# [Extrait du texte]
········
Recevoir la newsletter

La parole aux parents

Article réservé aux abonnés

Depuis quatre ans, tous les 15 jours, des parents de jeunes confiés à la PJJ se retrouvent au CAE de Voisins-le-Bretonneux, pour parler de leurs difficultés éducatives. Objectif : les aider à assumer leur rôle plutôt que les stigmatiser.

Madame Martin est visiblement émue. Ce soir, pour la dernière fois, elle participe au groupe-parents créé par l'équipe du centre d'action éducative  (CAE) de la protection judiciaire de la jeunesse  (PJJ), à Voisins-le-Bretonneux (Yvelines)   (1). Depuis deux ans, cette petite femme, d'apparence réservée, vient tous les 15 jours au centre, échanger avec d'autres parents d'enfants relevant d'une mesure éducative. Au fil des rencontres, elle a ainsi pu parler de ses peurs, de ses colères, de son sentiment d'impuissance, parfois, face à son fils. Et si, aujourd'hui, tous ses problèmes ne sont pas réglés, au moins s'est-elle senti écoutée et reconnue en tant que parent.

Briser le lien de dépendance

A l'heure où certains parlent de « responsabiliser » les parents des jeunes délinquants en les sanctionnant, des professionnels de la protection de l'enfance cherchent des solutions plus douces et, surtout, plus efficaces, pour aider les parents en difficulté à réinvestir leur rôle éducatif. C'est ainsi qu'est né, en 1994, le groupe-parents de Voisins-le-Bretonneux, à l'initiative de Michèle Lacroix, une éducatrice venue de la région lyonnaise. « A Villeurbane, où je travaillais auparavant, nous avions mis sur pied un groupe de parole ouvert aux parents. J'ai donc naturellement proposé de faire la même chose dans les Yvelines », se souvient-elle. A l'époque, il lui faut cependant convaincre des collègues qui ne sont pas tous persuadés de l'utilité d'un tel système. Car si les groupes de parole sont loin d'être une nouveauté, ils n'ont jamais eu beaucoup de succès à la PJJ. « Je me suis heurtée à des résistances, raconte l'éducatrice, car ce projet bousculait une certaine conception du travail éducatif. En effet, lorsqu'on laisse la parole aux parents, on sort de la relation duelle qui se noue trop souvent avec eux. Ce détour par le collectif affine pourtant notre pratique professionnelle quotidienne, car un partenariat s'instaure avec les parents et les enfants et non plus un lien d'assistance. »
········
# [Consigne écrite 1]
Répondez aux questions suivantes sur le texte consacré au groupe-parents.
(a) À quel rythme les parents se retrouvent-ils au CAE de Voisins-le-Bretonneux ?
(b) En quelle année le groupe-parents de Voisins-le-Bretonneux est-il né ?
(c) Dans quelle ville Michèle Lacroix travaillait-elle auparavant ?
Le texte ci-dessus et les enregistrements qui suivent n'ont aucun lien entre eux.

# [Données à traiter]
········
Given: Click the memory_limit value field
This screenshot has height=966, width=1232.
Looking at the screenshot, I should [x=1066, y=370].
········
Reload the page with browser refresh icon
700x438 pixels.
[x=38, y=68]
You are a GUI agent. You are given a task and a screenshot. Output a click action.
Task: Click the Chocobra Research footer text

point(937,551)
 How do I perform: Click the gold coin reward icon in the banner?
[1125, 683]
········
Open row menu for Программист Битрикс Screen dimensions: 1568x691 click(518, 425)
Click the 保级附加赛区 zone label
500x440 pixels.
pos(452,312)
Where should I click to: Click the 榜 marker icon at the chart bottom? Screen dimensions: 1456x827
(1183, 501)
········
# [Consigne écrite 2]
Reproduisez à l'identique, dans les enregistrements, le passage qui va de la ligne contenant « Click the 保级附加赛区 zone label » jusqu'à la ligne contenant « (1183, 501) », ces deux lignes comprises.

# [Réponse rédigée 1]
(a) Tous les 15 jours.
(b) En 1994.
(c) À Villeurbane.

# [Réponse rédigée 2]
Click the 保级附加赛区 zone label
500x440 pixels.
pos(452,312)
Where should I click to: Click the 榜 marker icon at the chart bottom? Screen dimensions: 1456x827
(1183, 501)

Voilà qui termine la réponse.